■ WORK TO BE COMPLETED
Emit only the lines from the line containing "Preguntas más frecuentes (686, 2219)" through the last line of the entries, unchanged.

Stored data entries
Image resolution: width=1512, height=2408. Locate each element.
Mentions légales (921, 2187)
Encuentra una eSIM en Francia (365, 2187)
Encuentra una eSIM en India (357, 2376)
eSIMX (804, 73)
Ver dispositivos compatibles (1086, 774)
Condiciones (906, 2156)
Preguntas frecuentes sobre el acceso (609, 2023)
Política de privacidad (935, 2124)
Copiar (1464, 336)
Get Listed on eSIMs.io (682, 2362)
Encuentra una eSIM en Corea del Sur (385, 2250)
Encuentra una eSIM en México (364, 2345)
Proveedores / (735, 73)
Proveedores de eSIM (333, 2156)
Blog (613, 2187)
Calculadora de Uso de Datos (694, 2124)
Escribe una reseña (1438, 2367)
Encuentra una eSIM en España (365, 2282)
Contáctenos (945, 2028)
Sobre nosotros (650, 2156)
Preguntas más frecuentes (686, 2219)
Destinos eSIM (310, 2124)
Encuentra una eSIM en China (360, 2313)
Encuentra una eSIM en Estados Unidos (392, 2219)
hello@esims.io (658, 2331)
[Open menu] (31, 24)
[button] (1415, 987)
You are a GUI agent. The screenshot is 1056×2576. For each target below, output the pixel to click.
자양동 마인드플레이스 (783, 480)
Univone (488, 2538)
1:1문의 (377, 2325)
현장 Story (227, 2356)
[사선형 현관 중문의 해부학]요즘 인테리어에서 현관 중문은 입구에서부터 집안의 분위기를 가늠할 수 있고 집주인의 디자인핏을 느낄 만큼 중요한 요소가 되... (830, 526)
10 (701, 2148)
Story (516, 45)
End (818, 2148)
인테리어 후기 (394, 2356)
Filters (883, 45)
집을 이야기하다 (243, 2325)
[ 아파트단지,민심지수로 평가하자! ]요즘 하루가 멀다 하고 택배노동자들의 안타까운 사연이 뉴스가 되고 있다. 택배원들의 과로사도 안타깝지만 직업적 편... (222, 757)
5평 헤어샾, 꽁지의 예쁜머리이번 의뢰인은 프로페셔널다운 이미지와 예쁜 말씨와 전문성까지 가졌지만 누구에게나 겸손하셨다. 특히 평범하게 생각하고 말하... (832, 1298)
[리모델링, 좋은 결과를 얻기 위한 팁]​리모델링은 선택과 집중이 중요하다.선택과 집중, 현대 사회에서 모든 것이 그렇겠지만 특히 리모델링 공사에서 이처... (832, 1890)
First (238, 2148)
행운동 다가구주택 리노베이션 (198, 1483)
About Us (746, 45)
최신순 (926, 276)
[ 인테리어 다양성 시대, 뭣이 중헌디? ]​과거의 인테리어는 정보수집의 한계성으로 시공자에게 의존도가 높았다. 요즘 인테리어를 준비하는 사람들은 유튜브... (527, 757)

■ WRITTEN REPLY
Preguntas más frecuentes (686, 2219)
Destinos eSIM (310, 2124)
Encuentra una eSIM en China (360, 2313)
Encuentra una eSIM en Estados Unidos (392, 2219)
hello@esims.io (658, 2331)
[Open menu] (31, 24)
[button] (1415, 987)
You are a GUI agent. The screenshot is 1056×2576. For each target below, output the pixel to click.
자양동 마인드플레이스 (783, 480)
Univone (488, 2538)
1:1문의 (377, 2325)
현장 Story (227, 2356)
[사선형 현관 중문의 해부학]요즘 인테리어에서 현관 중문은 입구에서부터 집안의 분위기를 가늠할 수 있고 집주인의 디자인핏을 느낄 만큼 중요한 요소가 되... (830, 526)
10 (701, 2148)
Story (516, 45)
End (818, 2148)
인테리어 후기 (394, 2356)
Filters (883, 45)
집을 이야기하다 (243, 2325)
[ 아파트단지,민심지수로 평가하자! ]요즘 하루가 멀다 하고 택배노동자들의 안타까운 사연이 뉴스가 되고 있다. 택배원들의 과로사도 안타깝지만 직업적 편... (222, 757)
5평 헤어샾, 꽁지의 예쁜머리이번 의뢰인은 프로페셔널다운 이미지와 예쁜 말씨와 전문성까지 가졌지만 누구에게나 겸손하셨다. 특히 평범하게 생각하고 말하... (832, 1298)
[리모델링, 좋은 결과를 얻기 위한 팁]​리모델링은 선택과 집중이 중요하다.선택과 집중, 현대 사회에서 모든 것이 그렇겠지만 특히 리모델링 공사에서 이처... (832, 1890)
First (238, 2148)
행운동 다가구주택 리노베이션 (198, 1483)
About Us (746, 45)
최신순 (926, 276)
[ 인테리어 다양성 시대, 뭣이 중헌디? ]​과거의 인테리어는 정보수집의 한계성으로 시공자에게 의존도가 높았다. 요즘 인테리어를 준비하는 사람들은 유튜브... (527, 757)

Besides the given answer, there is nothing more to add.